Finding integer overflows in libssh2

September 10, 2019


Reading time

Video Transcription

Hi, my name is Kevin Backhouse. I'm a security researcher at Semmle. This video is about an integer overflow bug that can cause error conditions to get accidentally ignored. I'm going to show you how to write a query that finds variants of that bug.

The query that's from a blog post which I wrote recently about libssh2 (you can see it here if you scroll down in the blog post) is not the query that found the CVE which the blog post is mainly about. While we were looking at the source code for libssh2, we noticed another bug which had been introduced on their development branch -- the good news is that this query was able to find all the variants of it before they released a new version of libssh2.

Let me just quickly show you what the bug is. You've got a call to this function _libssh2_get_c_string and you can see that it sometimes returns a negative number as an error code. You can see that the type of p_len, which it's assigned to, is an unsigned long. That means that if the function returns an error code, then it will trigger an integer overflow here and this less-than-zero condition will never fail. The error code will get ignored which is probably not a good thing.

Let me show you how we can write a query to find that kind of bug. First of all, we're going to write a very simple query to find return statements that return a negative number.

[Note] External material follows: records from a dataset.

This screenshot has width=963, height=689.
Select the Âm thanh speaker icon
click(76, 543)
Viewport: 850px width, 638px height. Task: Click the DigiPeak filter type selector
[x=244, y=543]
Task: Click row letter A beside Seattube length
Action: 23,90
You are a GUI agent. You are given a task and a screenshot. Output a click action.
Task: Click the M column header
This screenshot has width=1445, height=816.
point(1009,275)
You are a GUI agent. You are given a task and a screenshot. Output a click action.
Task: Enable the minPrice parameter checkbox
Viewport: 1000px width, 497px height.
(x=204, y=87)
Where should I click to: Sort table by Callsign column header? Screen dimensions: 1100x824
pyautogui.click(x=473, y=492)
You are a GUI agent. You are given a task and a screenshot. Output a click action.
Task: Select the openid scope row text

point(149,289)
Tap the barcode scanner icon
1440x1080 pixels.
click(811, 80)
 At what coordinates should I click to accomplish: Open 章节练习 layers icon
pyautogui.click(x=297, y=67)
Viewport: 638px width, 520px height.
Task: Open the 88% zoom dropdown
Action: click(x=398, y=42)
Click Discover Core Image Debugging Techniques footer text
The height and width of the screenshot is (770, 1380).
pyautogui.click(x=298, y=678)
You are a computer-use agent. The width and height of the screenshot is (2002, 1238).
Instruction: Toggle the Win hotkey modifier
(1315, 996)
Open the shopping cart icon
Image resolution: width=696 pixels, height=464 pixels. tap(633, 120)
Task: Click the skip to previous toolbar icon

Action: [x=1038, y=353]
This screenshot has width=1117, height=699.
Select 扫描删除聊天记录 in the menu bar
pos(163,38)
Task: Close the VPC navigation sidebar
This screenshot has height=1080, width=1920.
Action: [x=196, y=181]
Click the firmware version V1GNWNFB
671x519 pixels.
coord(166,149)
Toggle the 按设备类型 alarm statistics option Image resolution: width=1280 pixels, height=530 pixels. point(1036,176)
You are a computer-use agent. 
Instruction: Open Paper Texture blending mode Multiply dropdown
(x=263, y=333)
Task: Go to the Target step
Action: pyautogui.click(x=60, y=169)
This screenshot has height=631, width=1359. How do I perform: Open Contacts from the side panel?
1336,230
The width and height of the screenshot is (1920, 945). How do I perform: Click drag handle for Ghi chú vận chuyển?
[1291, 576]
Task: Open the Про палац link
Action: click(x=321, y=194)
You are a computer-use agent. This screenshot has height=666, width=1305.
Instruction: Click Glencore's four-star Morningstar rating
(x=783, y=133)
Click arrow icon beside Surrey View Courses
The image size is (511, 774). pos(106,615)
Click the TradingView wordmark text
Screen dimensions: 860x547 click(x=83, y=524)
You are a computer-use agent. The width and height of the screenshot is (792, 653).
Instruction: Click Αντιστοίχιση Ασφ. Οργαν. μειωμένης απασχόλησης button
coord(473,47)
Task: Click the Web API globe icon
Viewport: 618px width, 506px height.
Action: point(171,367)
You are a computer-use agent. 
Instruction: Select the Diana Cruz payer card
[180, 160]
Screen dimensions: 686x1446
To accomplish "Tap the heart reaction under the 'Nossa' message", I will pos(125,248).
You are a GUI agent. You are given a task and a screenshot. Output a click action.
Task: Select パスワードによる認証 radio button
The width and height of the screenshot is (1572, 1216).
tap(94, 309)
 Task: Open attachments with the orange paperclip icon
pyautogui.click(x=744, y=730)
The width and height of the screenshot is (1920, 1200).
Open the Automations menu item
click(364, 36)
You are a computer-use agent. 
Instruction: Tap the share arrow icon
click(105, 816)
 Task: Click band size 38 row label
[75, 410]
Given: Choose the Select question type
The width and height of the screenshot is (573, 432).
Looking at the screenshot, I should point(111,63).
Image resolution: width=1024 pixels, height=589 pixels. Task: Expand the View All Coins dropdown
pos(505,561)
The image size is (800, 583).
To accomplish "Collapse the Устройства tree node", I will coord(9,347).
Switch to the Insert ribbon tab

Most of these are not going to be bugs, but we're going to make the query more sophisticated.

There's an example where we're returning minus one as an error code. What we're going to do now is connect that to the call where that function is called from. What I've done here is I've added a function f and a call, and I've said that the target of the call is f and the return statement is in the function that we're calling. If you run that, you can see that we've now matched up return statements with where it's called from.

Here we've got a return of minus one, in a function called netconf_read_until, and that's where it's called from there. This one you can see is being handled correctly because there's a good check there and there's no problem. What we're going to do now is look for cases where that call is cast to an unsigned type. I've added this extra line of code here, and what it's saying is that the fully converted type of a call.

In C, often you have both explicit casts and implicit casts. An awful lot of the time the C compiler is inserting implicit casts for you and what getFullyConverted does is it gets you the end of the chain of casts, so you know what type it's going to get converted to. We're asking for the fully converted expression, getting the type, and then getUnderlyingType strips off things like typedefs. We find out what the type really is rather than the typedef, and we say that we're only interested if that type is unsigned.

If we run that query, we can see now we've got 22 results. These are good results that we're finding here. You see in this example we've got a call to that function that we saw before,_get_c_string, and it's getting assigned to r_len, which is an unsigned int. That is an example of the bug.

Now, the query that I wrote for the blog post is just slightly more sophisticated than what I just showed you here. In the next iteration of the query, what I'm going to do is handle cases like this example. In the previous version of the query, I was only looking for cases where the result of the function is immediately converted to an unsigned. But what sometimes will happen is that you'll assign it to a signed integer and then sometime later on that gets converted to an unsigned int.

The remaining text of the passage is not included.